A reconstruction framework for data-driven discovery of dynamical models from experimentally obtained undersampled MRI spectral data that makes use of the previously developed spectro-dynamic framework and is successfully validated using spectral data of a dynamic phantom gathered on a clinical MRI scanner.

Abstract

Finding interpretable biomechanical models can provide insight into the functionality of organs with regard to physiology and disease. However, identifying broadly applicable dynamical models for in vivo tissue remains challenging. In this proof of concept study we propose a reconstruction framework for data-driven discovery of dynamical models from experimentally obtained undersampled MRI spectral data.
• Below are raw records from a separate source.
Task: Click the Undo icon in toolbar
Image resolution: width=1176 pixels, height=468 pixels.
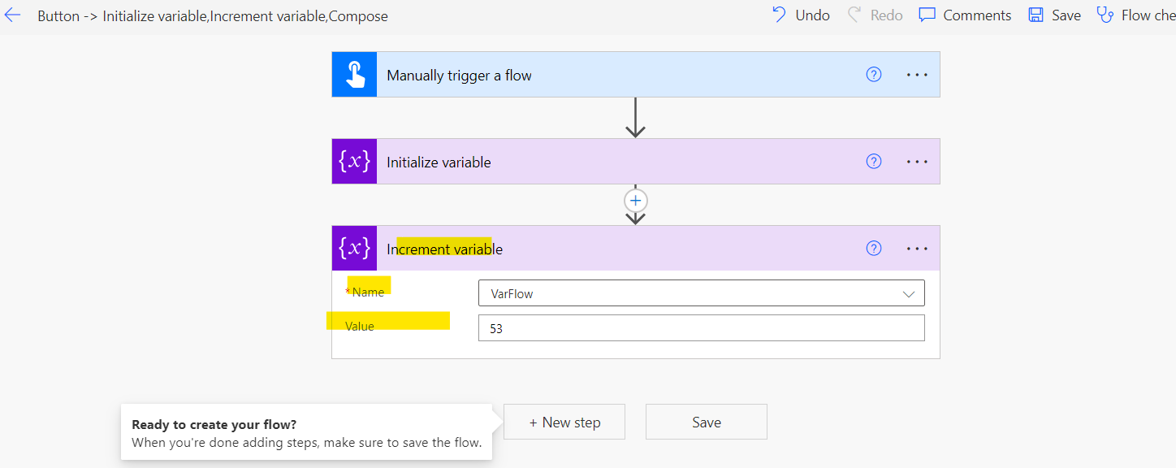Action: [780, 15]
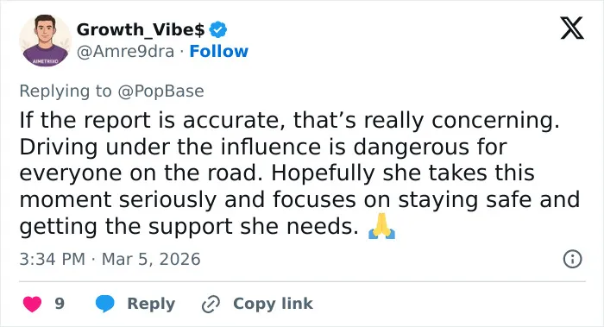Like the tweet with heart icon
The width and height of the screenshot is (604, 327).
point(33,304)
The method makes use of the previously developed spectro-dynamic framework which allows for reconstruction of displacement fields at high spatial and temporal resolution required for model identification. The proposed framework combines this method with data-driven discovery of interpretable models using Sparse Identification of Non-linear Dynamics (SINDy). The design of the reconstruction algorithm is such that a symbiotic relation between the reconstruction of the displacement fields and the model identification is created. Our method does not rely on periodicity of the motion. It is successfully validated using spectral data of a dynamic phantom gathered on a clinical MRI scanner. The dynamic phantom is programmed to perform motion adhering to 5 different (non-linear) ordinary differential equations. The proposed framework performed better than a 2-step approach where the displacement fields were first reconstructed from the undersampled data without any information on the model, followed by data-driven discovery of the model using the reconstructed displacement fields. This study serves as a first step in the direction of data-driven discovery of in vivo models.

Figures (8)

• Figure 1: Schematic representation of the $k$-space sampling scheme with 12 phase encodes. The numbers indicate the temporal order in which the read-outs are sampled. The dimensions of $k$-space during the actual dynamical experiments is $|\Omega_k| = N_1\times N_2=64\times64$. In this figure $k_1$ is the read-out direction and $k_2$ the phase encode direction. For the reconstruction, 4 consecutively acquired read-out lines are grouped to form one time instance $t_i$. This results in an effective temporal resolution of $\Delta t=4\text{TR}$.
• Figure 2: (a) The Quasar™ MRI$^{4D}$ Motion Phantom. A large water compartment surrounds a stationary cylinder (off-center) and a dynamic one (center), driven by a mechanical motor. The dynamic cylinder is loaded with two smaller signal generating, gel-filled tubes. (b) Phantom positioned in the clinical MRI scanner during the experiment.
• Figure 3: The 4 basis functions $\vec{\phi}(\vec{r})$ used for spatial parameterisation conform \ref{['eq: param']}. Two basis functions are defined for the dynamic compartment ($\Omega_D$, top row), and two for the static compartment ($\Omega_S$, bottom row). The generalized coordinates $q_p(t)$ corresponding to each spatial basis function, are estimated during the reconstruction. Only $q_1(t)$ corresponding to basis function $\vec{\phi}_1(\vec{r})$ should be nonzero.
• Figure 4: Model identification for dynamic 1-5. The bars refer to the absolute value of the reconstructed system parameters displayed together with the absolute value of the ground truth. The specific values for the reconstructed system parameters are reported in table S1 of the Supplementary materials. The color of the bars match the color of the corresponding $y$-axis. The error flags denote the standard deviation from 5 repetitions of the experiment.
• Figure 5: Estimate for the displacement ($q_1$). The 95% interval is calculated from 5 repetitions of the experiment.